--- Document text ---
........

Mrs. Daratolona is 70 years old. With her husband, she lives far away in a remote village, tens of kilometers from the downtown crowd of Palu, Central Sulawesi.
Every day her husband must look for forest products such as young rattan for sale. Daratolana brings this young rattan to the traditional market, which is open every Wednesday and Saturday every week. She needs to travel quite a distance, with the rattan at her back she walk approximately 5 Km before she can get public transportation that would take her to the market. As usual, Daratolana is only able to bring two bundles of young rattan sticks for sale. The price of this young rattan sold only for Rp. 25,000 per bundle. She didn’t get much from the sellings, but this is all they can do to survive every day.
Mrs. Daratolona did not know what COVID-19 was, “I never went to school, so I didn’t know anything.” he said sadly.
After listening to ADRA’s explanation, Ms. Dorotola understood, what was the COVID-19 and its dangers, especially for those who were elderly like her and her husband. Daratolona, who always meets with many people during her journey from her village to the market, will be very quickly exposed and infected by this virus.
When asked her to stay at home for a while, Mrs. Daratolana did not mind; she was very grateful for the attention ADRA gave to her and her husband. She will use the cash assistance received from ADRA to buy their daily needs, such as buying rice, fish, and other kitchen needs, without having to go to the market for two months.

........

--- Try it ---
Can you carry on the account of the elderly rattan seller near Palu and the ADRA cash assistance from its last sentence? These entries come from a separate source and are unrelated to the account of the rattan seller.

Stored entries:
........

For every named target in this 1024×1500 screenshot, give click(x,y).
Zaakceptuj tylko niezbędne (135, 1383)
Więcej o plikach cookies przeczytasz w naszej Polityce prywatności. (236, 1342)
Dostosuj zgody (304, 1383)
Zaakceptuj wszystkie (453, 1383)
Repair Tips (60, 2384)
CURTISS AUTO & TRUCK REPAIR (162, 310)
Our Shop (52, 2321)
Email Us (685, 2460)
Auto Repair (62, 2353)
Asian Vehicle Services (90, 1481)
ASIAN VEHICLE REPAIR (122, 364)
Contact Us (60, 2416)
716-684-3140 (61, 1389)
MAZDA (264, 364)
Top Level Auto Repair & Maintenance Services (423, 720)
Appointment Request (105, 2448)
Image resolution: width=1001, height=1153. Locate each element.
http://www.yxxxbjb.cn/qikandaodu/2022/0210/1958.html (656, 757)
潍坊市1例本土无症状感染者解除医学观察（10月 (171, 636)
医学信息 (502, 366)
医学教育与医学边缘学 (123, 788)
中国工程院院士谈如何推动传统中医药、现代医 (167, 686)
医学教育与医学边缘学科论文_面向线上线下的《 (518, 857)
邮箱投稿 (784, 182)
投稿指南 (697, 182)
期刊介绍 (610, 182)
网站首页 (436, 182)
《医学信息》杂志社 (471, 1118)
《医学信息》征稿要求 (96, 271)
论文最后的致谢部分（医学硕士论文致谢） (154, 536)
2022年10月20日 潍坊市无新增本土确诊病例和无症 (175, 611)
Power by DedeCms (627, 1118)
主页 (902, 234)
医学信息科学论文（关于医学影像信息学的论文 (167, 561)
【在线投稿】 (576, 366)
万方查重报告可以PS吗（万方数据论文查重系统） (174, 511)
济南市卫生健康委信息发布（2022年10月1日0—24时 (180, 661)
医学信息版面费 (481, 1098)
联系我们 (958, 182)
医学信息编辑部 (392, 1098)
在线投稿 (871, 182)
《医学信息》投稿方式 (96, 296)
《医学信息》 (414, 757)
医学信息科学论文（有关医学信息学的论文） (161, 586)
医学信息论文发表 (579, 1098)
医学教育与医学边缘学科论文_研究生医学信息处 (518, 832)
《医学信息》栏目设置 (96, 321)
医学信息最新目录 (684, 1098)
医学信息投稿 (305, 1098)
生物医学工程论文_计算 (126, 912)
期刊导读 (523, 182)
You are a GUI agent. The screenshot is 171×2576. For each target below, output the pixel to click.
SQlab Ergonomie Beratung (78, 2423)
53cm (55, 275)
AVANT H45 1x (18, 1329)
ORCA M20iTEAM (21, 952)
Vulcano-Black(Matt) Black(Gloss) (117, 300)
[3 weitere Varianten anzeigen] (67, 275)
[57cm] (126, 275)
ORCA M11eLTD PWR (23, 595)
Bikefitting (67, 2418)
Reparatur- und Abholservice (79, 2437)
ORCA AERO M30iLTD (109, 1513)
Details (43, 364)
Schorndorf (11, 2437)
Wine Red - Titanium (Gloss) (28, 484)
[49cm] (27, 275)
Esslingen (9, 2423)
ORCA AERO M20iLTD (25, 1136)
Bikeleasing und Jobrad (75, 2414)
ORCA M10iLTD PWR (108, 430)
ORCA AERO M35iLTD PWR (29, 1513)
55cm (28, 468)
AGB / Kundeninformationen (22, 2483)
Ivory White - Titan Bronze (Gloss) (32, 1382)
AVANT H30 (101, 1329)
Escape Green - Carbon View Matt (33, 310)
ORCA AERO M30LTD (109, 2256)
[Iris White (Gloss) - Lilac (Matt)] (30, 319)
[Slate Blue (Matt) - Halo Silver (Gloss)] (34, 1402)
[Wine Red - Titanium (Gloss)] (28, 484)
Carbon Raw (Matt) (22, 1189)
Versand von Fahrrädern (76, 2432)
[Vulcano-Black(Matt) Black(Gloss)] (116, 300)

........

--- The answer ---
Since the announcement of the first case in Indonesia in early March 2020, the Covid-19 outbreak up to the end of April 2020 has infected thousand of people and claim hundreds of lives. At present, this virus has spread to all provinces throughout Indonesia. To prevent spreading, the Government has implemented Large-Scale social restrictions in various locations. They asked people to work, study, and worship from home. People will lose their income, especially those who work in the non-formal sector, such as Dortolona, who only get their income from meeting with many people.
Currently, there are many elderly people like Daratolona, who, for many reasons, still have to work to survive. They can be found everywhere, in traditional markets, and on street corners. They are not only poor but also old and vulnerable.
Daratolona is one of the beneficiaries of ADRA’s disaster response assistance in Palu, Central Sulawesi, an area that is still struggling to recover after the tsunami in 2018. This financial assistance is given to the elderly from the smallest community who still actively working outside so that they can stay at home and free from the threat of COVID-19. The same response is also currently being carried out by ADRA in Jakarta and surrounding cities.
The Government and the community are work hand in hand to overcome this disaster. Hopefully, this pandemic will be end soon!